Raw records

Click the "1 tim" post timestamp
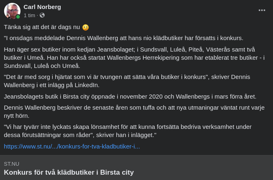 pos(29,15)
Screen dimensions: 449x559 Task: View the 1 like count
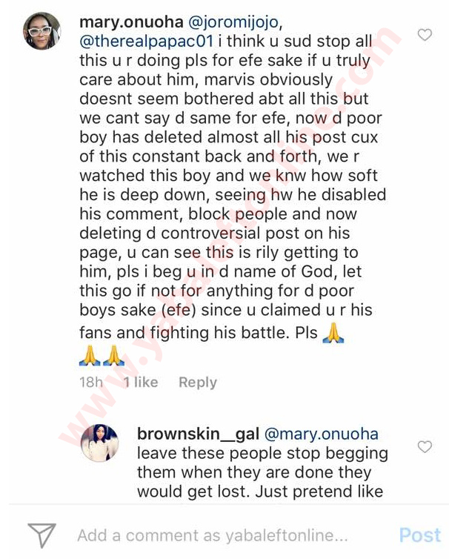click(141, 382)
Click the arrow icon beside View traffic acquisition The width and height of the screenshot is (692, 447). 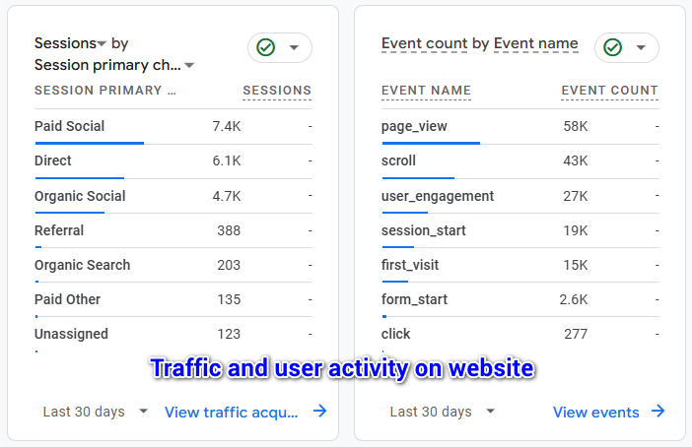319,412
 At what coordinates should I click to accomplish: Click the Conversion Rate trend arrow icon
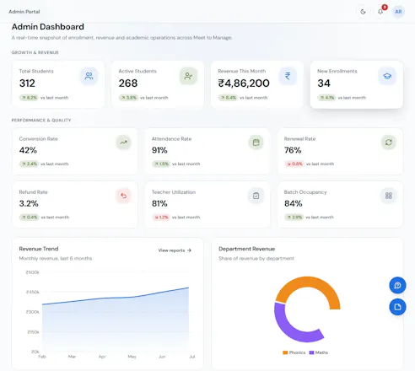coord(123,142)
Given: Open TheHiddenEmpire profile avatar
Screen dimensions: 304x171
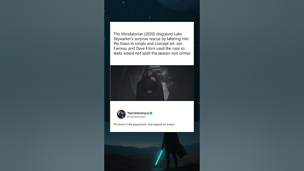Looking at the screenshot, I should (121, 114).
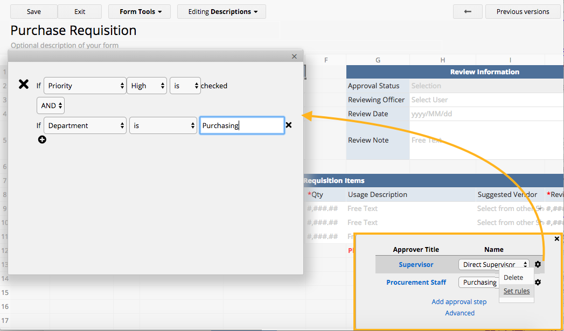
Task: Choose Delete from the gear menu
Action: [x=513, y=277]
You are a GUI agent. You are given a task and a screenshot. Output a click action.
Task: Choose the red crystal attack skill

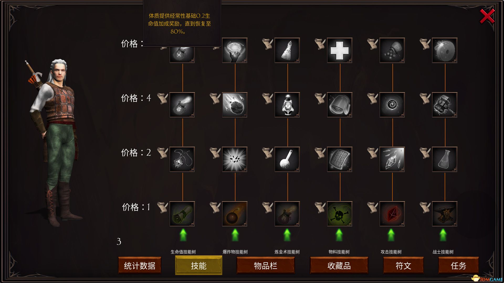[392, 214]
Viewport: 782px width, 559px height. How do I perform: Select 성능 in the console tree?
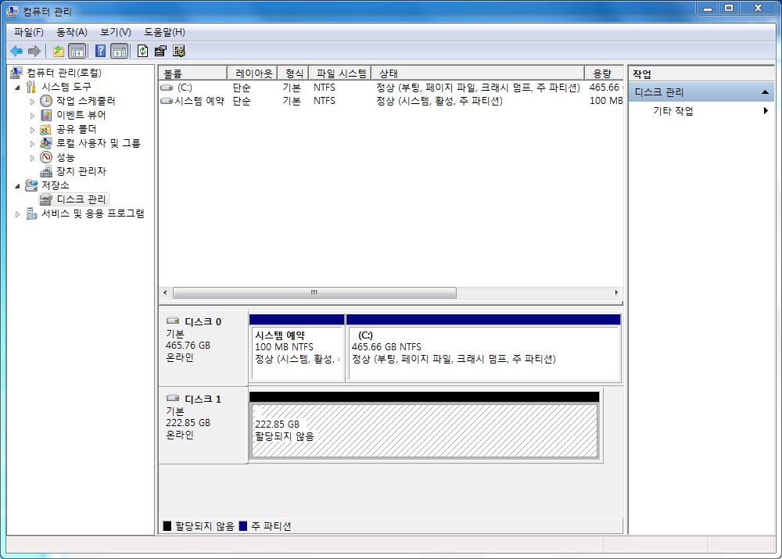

Short task
Write out the listing exactly, starting with the line that contains "You are a GUI" and going on through the end of the listing, leaving out the pictures.

Solution to this task
You are a GUI agent. You are given a task and a screenshot. Output a click action.
Task: Choose the red crystal attack skill

[392, 214]
Viewport: 782px width, 559px height. How do I perform: Select 성능 in the console tree?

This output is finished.